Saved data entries
....................
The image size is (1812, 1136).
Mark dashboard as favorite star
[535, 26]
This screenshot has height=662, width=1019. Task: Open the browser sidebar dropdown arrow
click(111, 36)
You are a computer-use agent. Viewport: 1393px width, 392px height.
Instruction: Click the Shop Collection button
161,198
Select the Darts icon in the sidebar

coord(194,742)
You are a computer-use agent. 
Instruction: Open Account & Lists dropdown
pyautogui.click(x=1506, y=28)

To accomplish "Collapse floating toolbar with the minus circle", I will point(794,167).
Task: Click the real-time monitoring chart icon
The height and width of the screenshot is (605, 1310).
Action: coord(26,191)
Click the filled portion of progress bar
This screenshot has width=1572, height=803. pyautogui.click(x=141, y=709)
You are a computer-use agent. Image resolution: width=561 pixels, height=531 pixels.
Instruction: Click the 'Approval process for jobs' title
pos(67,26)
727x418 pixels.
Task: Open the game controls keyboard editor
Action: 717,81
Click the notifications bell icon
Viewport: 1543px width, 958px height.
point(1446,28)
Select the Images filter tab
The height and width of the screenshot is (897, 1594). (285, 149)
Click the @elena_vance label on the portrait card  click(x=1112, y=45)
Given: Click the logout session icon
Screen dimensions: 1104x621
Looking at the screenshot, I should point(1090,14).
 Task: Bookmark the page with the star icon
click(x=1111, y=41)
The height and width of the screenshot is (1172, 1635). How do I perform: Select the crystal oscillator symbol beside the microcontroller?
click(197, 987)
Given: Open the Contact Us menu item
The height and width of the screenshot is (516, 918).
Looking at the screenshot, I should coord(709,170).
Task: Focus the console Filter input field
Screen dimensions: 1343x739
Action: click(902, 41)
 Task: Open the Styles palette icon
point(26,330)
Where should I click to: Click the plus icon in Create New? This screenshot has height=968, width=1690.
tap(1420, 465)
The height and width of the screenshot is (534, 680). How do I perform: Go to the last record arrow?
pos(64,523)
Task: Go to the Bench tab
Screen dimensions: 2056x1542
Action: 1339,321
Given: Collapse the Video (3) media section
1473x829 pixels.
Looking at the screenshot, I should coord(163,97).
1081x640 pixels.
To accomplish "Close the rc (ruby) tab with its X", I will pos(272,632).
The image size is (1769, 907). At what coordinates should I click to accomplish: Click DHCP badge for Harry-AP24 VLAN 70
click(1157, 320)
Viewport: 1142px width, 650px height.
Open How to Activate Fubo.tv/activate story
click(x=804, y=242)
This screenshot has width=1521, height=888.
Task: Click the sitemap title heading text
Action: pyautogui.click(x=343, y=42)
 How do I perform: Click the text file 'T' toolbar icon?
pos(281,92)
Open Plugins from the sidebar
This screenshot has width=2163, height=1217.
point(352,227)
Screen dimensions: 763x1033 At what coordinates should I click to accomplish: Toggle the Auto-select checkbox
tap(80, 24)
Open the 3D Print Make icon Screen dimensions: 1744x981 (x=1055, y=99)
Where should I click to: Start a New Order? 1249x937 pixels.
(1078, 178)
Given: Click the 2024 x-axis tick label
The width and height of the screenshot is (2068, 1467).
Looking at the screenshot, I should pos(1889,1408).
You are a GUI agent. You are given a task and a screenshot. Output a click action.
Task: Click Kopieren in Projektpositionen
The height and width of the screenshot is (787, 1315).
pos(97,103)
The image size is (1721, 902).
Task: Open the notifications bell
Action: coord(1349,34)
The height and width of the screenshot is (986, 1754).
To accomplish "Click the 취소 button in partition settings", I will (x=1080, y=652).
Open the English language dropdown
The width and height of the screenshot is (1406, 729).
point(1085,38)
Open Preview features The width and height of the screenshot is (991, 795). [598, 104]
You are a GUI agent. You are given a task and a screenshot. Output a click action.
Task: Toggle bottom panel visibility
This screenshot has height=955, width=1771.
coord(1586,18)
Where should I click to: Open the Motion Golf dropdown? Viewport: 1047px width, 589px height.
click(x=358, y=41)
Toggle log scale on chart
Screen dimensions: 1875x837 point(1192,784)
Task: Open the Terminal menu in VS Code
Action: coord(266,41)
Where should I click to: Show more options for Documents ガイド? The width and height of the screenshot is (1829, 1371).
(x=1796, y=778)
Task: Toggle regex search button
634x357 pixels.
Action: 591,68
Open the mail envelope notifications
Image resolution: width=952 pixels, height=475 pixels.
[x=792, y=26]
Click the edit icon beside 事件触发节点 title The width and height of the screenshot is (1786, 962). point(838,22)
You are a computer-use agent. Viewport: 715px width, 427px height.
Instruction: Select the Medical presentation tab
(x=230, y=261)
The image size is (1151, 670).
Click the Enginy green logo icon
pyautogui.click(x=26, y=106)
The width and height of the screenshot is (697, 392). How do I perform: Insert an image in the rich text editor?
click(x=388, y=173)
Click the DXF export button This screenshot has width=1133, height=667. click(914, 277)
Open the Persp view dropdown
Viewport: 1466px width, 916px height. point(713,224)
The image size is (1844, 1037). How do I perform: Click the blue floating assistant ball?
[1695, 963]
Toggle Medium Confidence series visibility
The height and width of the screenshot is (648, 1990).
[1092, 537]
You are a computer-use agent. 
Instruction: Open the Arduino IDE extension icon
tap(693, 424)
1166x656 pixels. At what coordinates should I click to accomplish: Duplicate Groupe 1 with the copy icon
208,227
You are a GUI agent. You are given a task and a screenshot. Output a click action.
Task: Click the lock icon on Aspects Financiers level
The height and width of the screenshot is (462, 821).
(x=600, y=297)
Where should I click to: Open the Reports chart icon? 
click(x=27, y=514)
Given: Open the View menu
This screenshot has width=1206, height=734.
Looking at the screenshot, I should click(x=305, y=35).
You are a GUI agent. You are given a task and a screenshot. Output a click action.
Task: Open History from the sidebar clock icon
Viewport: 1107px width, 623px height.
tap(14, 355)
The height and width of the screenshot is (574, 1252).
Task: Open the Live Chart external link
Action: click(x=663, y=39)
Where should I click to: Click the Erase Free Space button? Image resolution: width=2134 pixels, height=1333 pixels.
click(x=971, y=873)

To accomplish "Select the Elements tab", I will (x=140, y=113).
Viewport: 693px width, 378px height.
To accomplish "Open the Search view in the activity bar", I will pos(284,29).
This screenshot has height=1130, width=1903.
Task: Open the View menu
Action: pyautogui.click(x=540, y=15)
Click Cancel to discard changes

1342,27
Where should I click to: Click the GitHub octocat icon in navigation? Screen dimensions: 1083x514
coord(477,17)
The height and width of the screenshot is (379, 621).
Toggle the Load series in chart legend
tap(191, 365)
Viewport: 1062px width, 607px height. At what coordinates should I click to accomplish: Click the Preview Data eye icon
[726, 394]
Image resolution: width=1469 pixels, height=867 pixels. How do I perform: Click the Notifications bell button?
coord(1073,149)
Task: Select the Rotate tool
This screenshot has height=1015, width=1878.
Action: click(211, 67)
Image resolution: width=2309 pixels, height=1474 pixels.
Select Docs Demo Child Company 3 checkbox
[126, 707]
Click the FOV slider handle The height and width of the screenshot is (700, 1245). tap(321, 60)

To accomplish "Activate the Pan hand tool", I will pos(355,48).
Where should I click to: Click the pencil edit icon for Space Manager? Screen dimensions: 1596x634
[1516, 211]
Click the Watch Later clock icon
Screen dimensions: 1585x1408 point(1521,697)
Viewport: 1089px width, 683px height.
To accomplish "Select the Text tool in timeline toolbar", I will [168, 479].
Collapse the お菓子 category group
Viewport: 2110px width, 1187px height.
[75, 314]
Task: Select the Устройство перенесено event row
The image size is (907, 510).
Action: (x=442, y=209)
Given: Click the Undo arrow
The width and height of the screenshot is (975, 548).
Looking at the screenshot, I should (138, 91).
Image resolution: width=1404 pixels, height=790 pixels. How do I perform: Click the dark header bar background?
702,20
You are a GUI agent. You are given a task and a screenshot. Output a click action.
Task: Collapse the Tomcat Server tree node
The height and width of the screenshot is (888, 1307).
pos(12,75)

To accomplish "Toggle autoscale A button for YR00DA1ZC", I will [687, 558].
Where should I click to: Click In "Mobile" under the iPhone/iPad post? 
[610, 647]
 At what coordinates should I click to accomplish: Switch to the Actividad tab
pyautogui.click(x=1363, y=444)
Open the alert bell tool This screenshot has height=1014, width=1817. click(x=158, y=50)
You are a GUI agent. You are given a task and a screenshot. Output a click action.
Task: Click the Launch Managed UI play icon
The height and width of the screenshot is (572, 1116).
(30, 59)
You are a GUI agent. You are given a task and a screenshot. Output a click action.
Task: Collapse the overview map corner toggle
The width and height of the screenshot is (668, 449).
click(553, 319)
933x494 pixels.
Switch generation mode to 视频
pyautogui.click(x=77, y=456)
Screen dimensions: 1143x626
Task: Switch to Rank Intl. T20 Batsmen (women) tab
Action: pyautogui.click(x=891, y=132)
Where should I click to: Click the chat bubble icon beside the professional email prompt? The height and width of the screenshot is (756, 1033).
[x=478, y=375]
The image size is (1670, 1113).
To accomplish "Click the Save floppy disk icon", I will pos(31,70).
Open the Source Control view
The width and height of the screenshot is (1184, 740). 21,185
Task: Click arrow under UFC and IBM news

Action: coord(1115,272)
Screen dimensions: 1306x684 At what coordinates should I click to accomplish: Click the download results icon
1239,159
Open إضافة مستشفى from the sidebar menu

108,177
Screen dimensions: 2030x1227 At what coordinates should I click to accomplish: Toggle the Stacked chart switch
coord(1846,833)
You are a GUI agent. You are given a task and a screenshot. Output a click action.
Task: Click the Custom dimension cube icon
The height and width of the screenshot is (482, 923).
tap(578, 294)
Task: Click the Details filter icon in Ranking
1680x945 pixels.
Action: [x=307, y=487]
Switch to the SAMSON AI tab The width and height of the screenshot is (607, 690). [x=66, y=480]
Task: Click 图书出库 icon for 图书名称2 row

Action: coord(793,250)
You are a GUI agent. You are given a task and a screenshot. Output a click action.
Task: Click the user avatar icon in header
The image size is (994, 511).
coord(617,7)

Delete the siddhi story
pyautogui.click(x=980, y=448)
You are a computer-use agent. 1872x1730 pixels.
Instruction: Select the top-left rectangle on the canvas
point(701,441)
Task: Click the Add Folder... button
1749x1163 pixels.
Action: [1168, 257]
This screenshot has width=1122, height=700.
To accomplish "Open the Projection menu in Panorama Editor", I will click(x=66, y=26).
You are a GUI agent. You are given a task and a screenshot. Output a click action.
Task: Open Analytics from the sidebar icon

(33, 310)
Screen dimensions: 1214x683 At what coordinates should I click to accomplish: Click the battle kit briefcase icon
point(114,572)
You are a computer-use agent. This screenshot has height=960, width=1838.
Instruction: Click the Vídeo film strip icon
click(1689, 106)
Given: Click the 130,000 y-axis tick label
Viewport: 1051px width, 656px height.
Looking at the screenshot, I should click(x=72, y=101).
....................
- [To do] Copy the records above exactly, from the first line through the line containing "Task: Click the real-time", and include nothing else.

- [Solution]
The image size is (1812, 1136).
Mark dashboard as favorite star
[535, 26]
This screenshot has height=662, width=1019. Task: Open the browser sidebar dropdown arrow
click(111, 36)
You are a computer-use agent. Viewport: 1393px width, 392px height.
Instruction: Click the Shop Collection button
161,198
Select the Darts icon in the sidebar

coord(194,742)
You are a computer-use agent. 
Instruction: Open Account & Lists dropdown
pyautogui.click(x=1506, y=28)

To accomplish "Collapse floating toolbar with the minus circle", I will point(794,167).
Task: Click the real-time monitoring chart icon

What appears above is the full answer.